Switching to Moo - adding command line parameters
Returning to the project after 3 weeks break was not easy. I ran the script again and it finished within a few seconds. I looked at the log file that only had two lines. What happened?
Moo-based code
Oh, right, I still have the code that will limit the processing to 20 messages. I remember, this already bothered me earlier that I have to change the code in order to do a limited run. So let's make that conditional on a command line parameter.
There is quite a nice way to do this with Moo and MooX::Options so we are going to do that. Turn the whole script into a Moo-based class and then use MooX::Options for the command line.
use Moo; use MooX::Options;
Replace process($path_to_dir); by
main->new_with_options->process($path_to_dir);
And change the first line for the process function from my ($dir) = @_; to the following code:
my ($self, $dir) = @_;
to accept both the instance object and the directory.

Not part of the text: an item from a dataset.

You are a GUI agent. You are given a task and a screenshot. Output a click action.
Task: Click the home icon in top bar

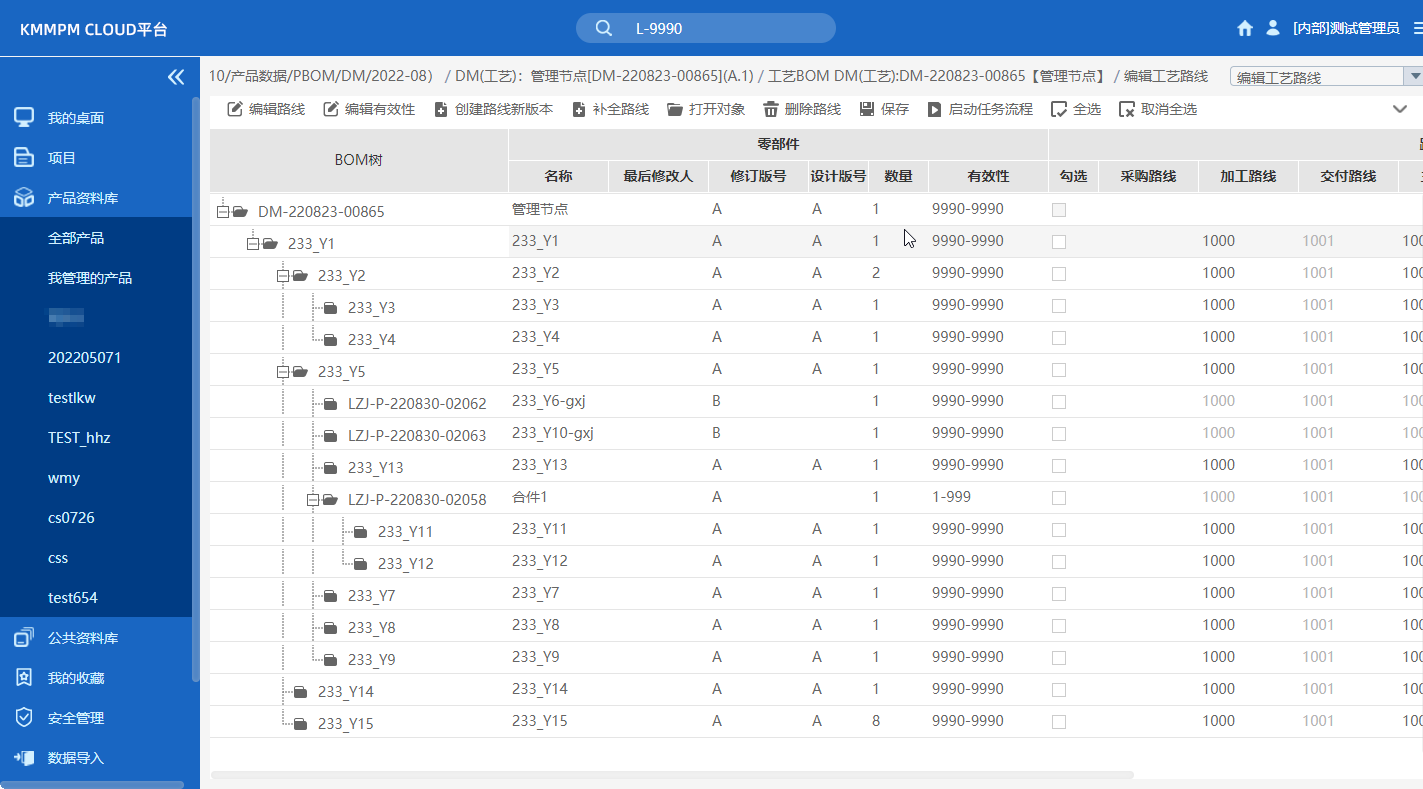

Then I ran the script again. It was still running and still finishing in a few seconds.
Command line parameters
The next step is to start really using MooX::Options for processing the command line options. Currently the script expects exactly one parameter, the path to the mail directory.
We remove the line that gets the parameter from the command line, my $path_to_dir = shift or die "Usage: $0 path/to/mail\n"; we won't need to do it ourselves any more.
Instead we add the declaration of the "path" option:
option path => (is => 'ro', required => 1, format => 's', doc => 'path/to/mail');
Now we don't have the $path_to_dir in the main body of the script so we stop passing it to the process() method:
main->new_with_options->process();
Also inside the process method we are now expecting only the instance object while what we got in the $dir variable earlier will be found in the path attribute of the object:
Replace
sub process { my ($self, $dir) = @_;
by this:
sub process { my ($self) = @_; my $dir = $self->path;
If we run the script as perl bin/mbox-indexer.pl /path/to/mail we will get the usage message as now we have to provide the --path command line option name and run the script like this: perl bin/mbox-indexer.pl --path /path/to/mail.
And the script still runs. Great!
Parameter for processing limit
Now the real thing. We add a command line option called --limit that will accept a number. If it is provided, we will stop processing the mailboxes after the given number of messages.
First thing is that we add a command line option which accepts and integer (format => 'i') and is not required.
option limit => (is => 'ro', required => 0, format => 'i', doc => 'limit number of messages to be processed');
Then in the main loop we replace the hard coded limit: exit if $count > 20;
by this code:
exit if defined $self->limit and $count > $self->limit;
We only compare $count with limit if there was a limit set.
Now if we run the script as above it will take a long time (almost 4 minutes for me) because it processes all the files. If we want to limit it to the first 20 we also need to pass --limit 20 on the command line.